++++ RAW DATA ++++
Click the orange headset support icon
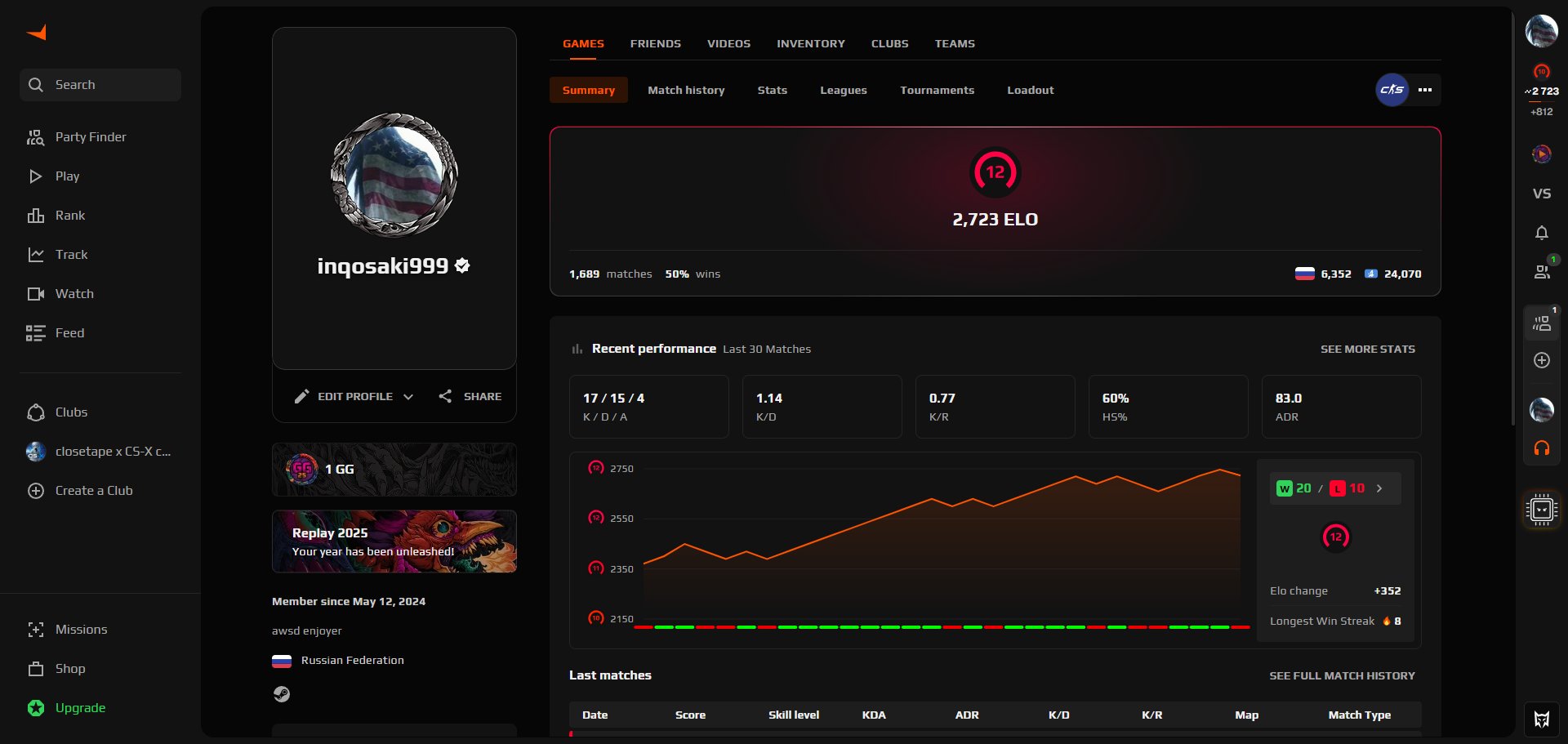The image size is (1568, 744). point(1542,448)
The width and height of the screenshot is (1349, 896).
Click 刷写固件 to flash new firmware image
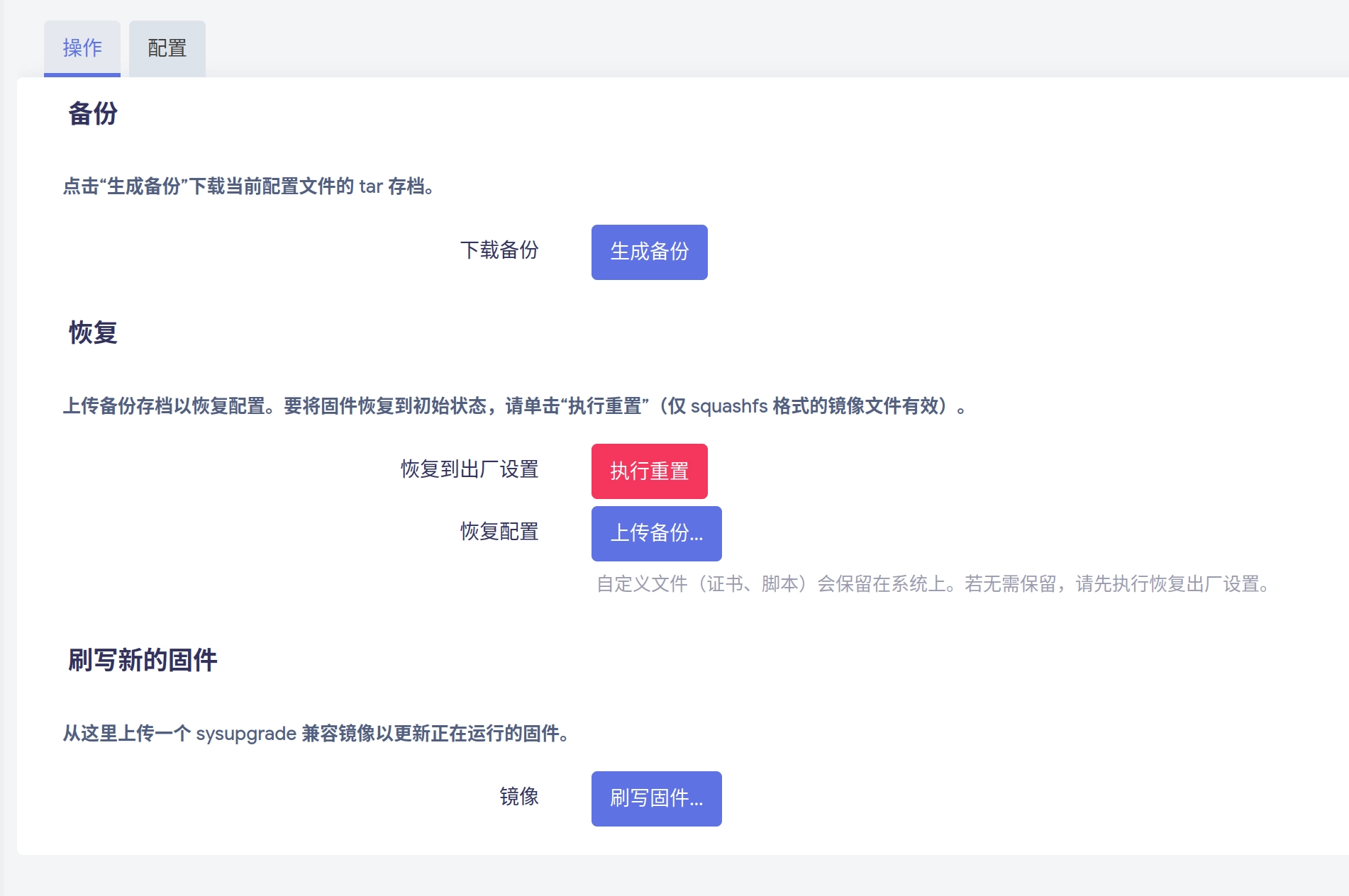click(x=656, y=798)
++++
[TASK TO CARRY OUT] A word-for-word copy of the records is needed, one that contains no pictures.

[TASK RESPONSE]
Click the orange headset support icon
The image size is (1568, 744). point(1542,448)
The width and height of the screenshot is (1349, 896).
Click 刷写固件 to flash new firmware image
click(x=656, y=798)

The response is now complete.